Pour un profane comme moi, il semble qu’il y ait trois familles de problèmes philosophiques : ceux qui concernent l’homme, ceux qui concernent l’univers, ceux qui concernent les rapports de l’homme avec l’univers. Il est évident que, professionnellement, l’homme de science est d’abord affronté aux deux derniers.

Au moment où des révolutions catastrophiques secouent les fondements de la science, un sentiment de panique l’envahit parfois. Il serait heureux et soulagé de pouvoir se tourner vers des esprits mieux armés que lui pour prendre, par rapport aux disciplines spécialisées, le recul nécessaire à une réflexion plus générale. Il a le sentiment, la certitude même, que de prodigieuses nouveautés se cachent derrière le fleuve toujours renouvelé des expériences et des équations, qu’il lui suffirait de s’arrêter un peu dans sa quête du micro-résultat pour deviner peut-être ces continents inconnus.
Mais il ne se sent pas armé pour pareille recherche. Sa formation même le rend infirme dans l’exercice d’une telle gymnastique, car il est toujours arrêté en route par le souci de la démonstration expérimentale. Alors, je l’ai dit, il se tourne vers les philosophes, dont, croit-il, c’est la vocation d’aller plus loin que l’expérience. Que trouve-t-il ? Examinons quelques-unes des grandes interrogations de la science contemporaine.

En physique

1° La physique, pour sa part, bute devant un mur qui est celui des variables cachées. Au-delà des possibilités théoriques de mesure, y a-t-il ou n’y a-t-il pas une réalité ? Cette réalité supposée est-elle ou non accessible à l’esprit humain ? La difficulté correspond-elle à une limitation logique ? À la nature de la démarche scientifique ? À l’idée même de mesure ? À une inaccessible transcendance ? À une fallacieuse interprétation de la dimension temporelle (1) ?
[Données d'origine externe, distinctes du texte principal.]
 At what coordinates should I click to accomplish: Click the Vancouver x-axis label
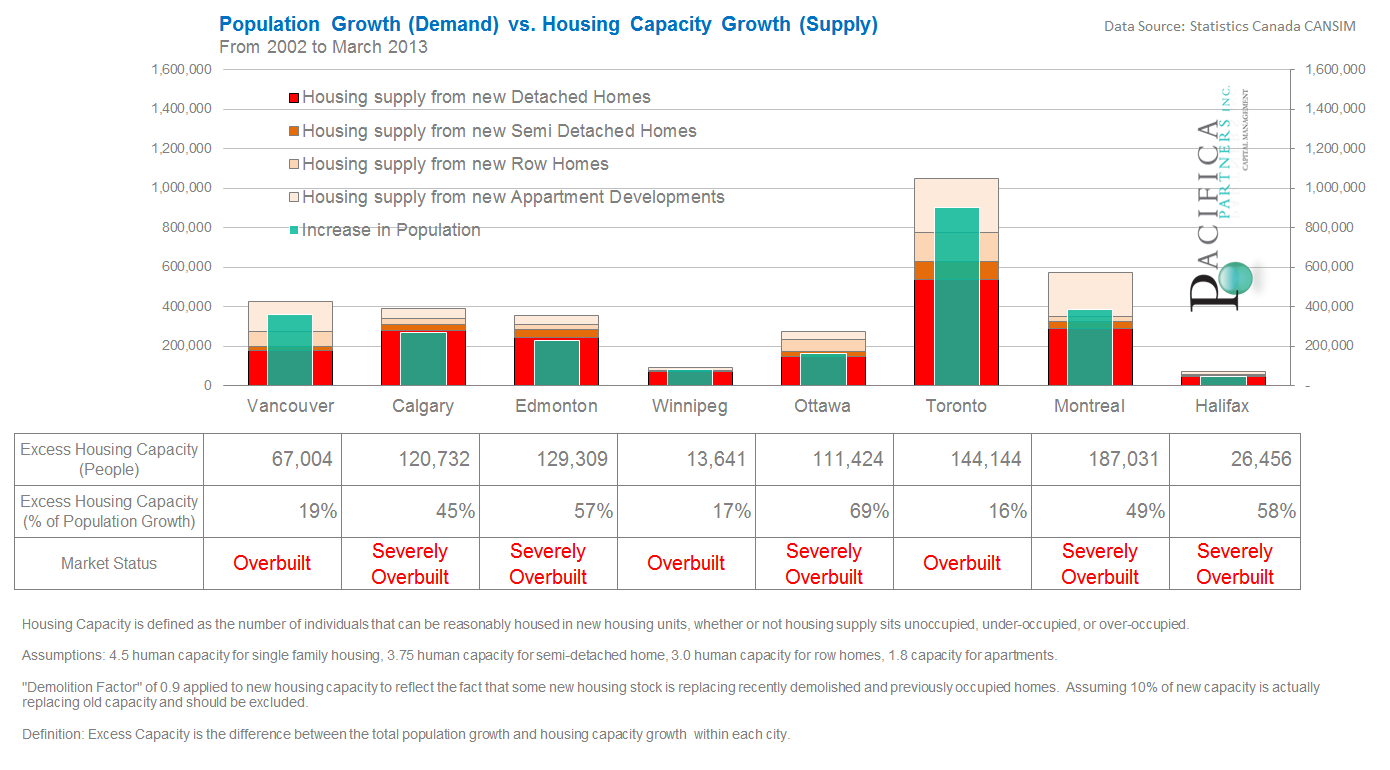tap(290, 406)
À propos du temps, quelles seraient les conséquences pour l’homme de la multidimensionnalité envisagée par certains physiciens ? (Rappelons que, dans un temps multidimensionnel, on peut aller d’hier à demain sans passer par aujourd’hui. On peut même aller d’aujourd’hui à hier en passant par demain et inversement. Si cela n’a pas d’implications philosophiques, notamment pour la liberté, la nature du miracle et cent autres questions, qu’est-ce donc, par ma barbe, que la philosophie ?) (a)

Et cætera : on trouvera cent autres questions tout aussi croustillantes dans les livres des physiciens eux-mêmes (2). Je ne sais si j’ai la berlue, ou si je suis mal informé, mais le silence des philosophes sur tout cela me semble remarquable.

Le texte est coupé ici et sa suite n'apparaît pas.